Since you mention you might be interested in sex toys but aren't able to buy them, this article might help you out: D.I.Y. Sex Toys: Self-Love Edition. Too, when you try masturbating, are you using any kind of sexual media (like porn, or romance novels) to help you get in the mood?
boosterseat wrote:Hi Magdalena, what you're describing is very common, so there's no need to worry about things like nerve damage (the fact that there's a pulsing sensation in the genital area when you're aroused means sexual pleasure isn't far away at all!). I understand exactly how frustrating it is when touching yourself feels like touching any other body part, especially because erotic media and popular depictions of sex promise fireworks right from the start. But sexual pleasure looks different for everybody, and for some of us, it might take longer to get there. Also, each masturbation session looks different as well for an individual: there's no guarantee that your orgasm will be the same each time, or even that you WILL orgasm! A healthier approach to masturbation and sex in general is enjoying every sensation as it comes, instead of treating every touch as a prequel or a build-up to the climax.
The fact that you're going in with the expectation of frustration may mean that you're putting pressure on yourself to feel good, and that sort of stress will definitely limit pleasure. The best masturbation happens when one is relaxed, both in body and in mind, so I'd suggest taking time out to relax yourself right before you start touching yourself, and ensure that there are no environmental stressors around, like lack of privacy or a lack of time. You could also try investing in sex toys, if that's something you're comfortable with! Let me know if this advice helps, or if you have further questions/comments.

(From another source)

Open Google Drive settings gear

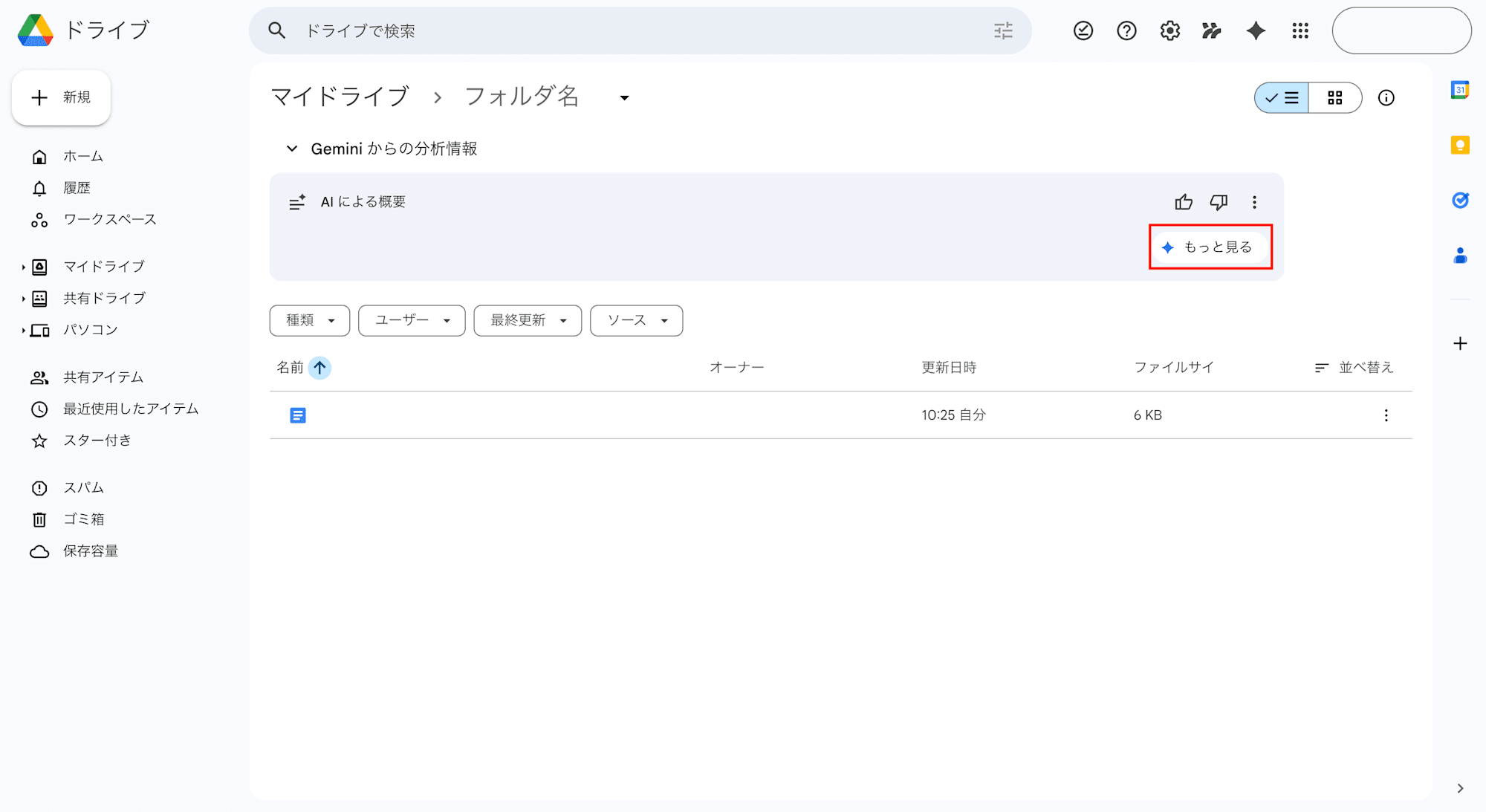(1169, 30)
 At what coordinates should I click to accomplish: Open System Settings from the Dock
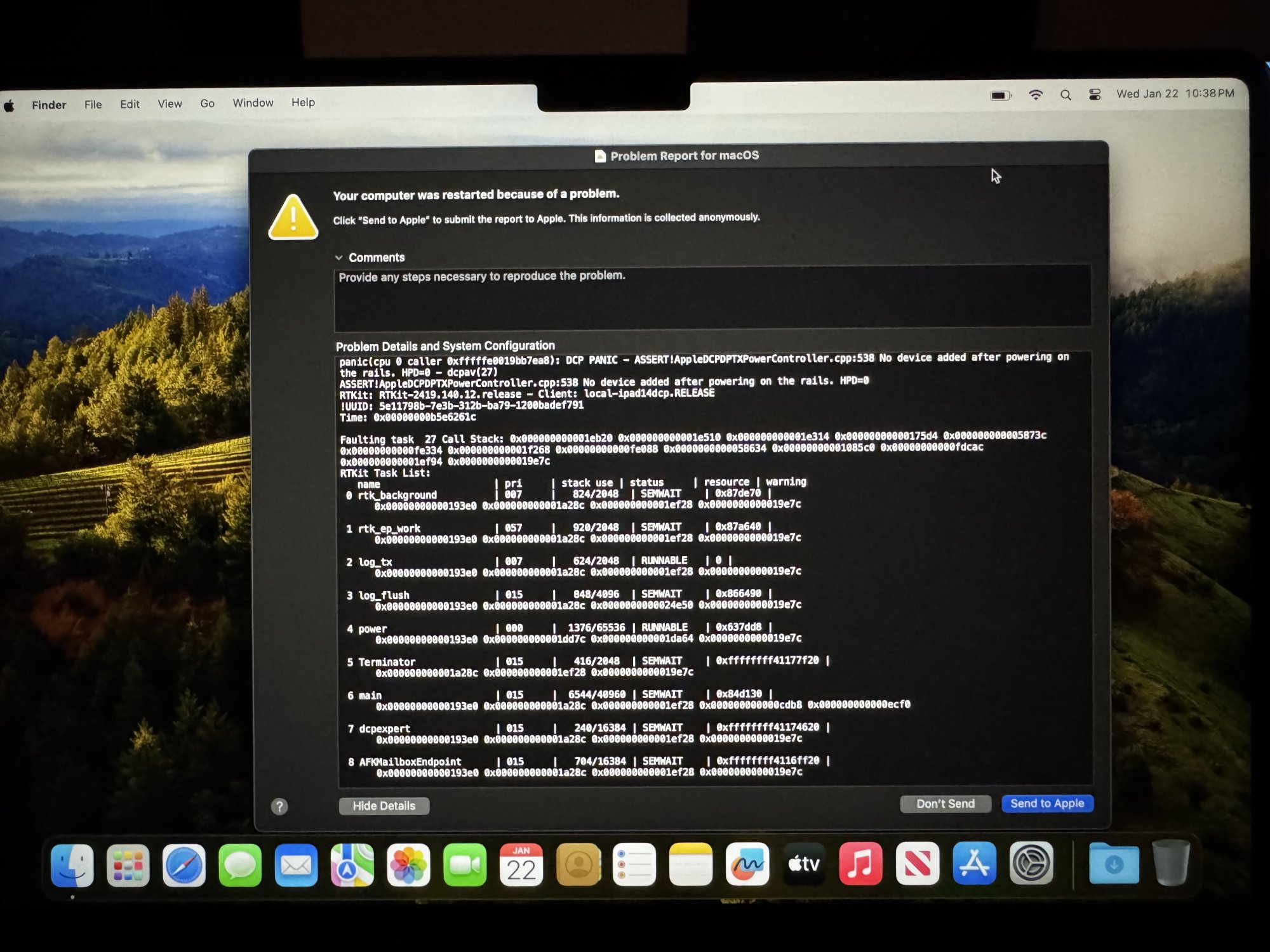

Sam W wrote:I think that's a really useful insight! While lots of people enjoy masturbating, there are plenty of folks who find it's not really for them, or that they only enjoy it under very certain circumstances. So, there's nothing wrong with taking a break from it, or not doing it at all if that's what feels like the least frustrating option. Too, you can also decide to only try it when you notice you're already turned on; even if that ends up not being pleasurable and you stop, it's likely to be less frustrating than trying to get going when you're not turned on at all. Does that make sense?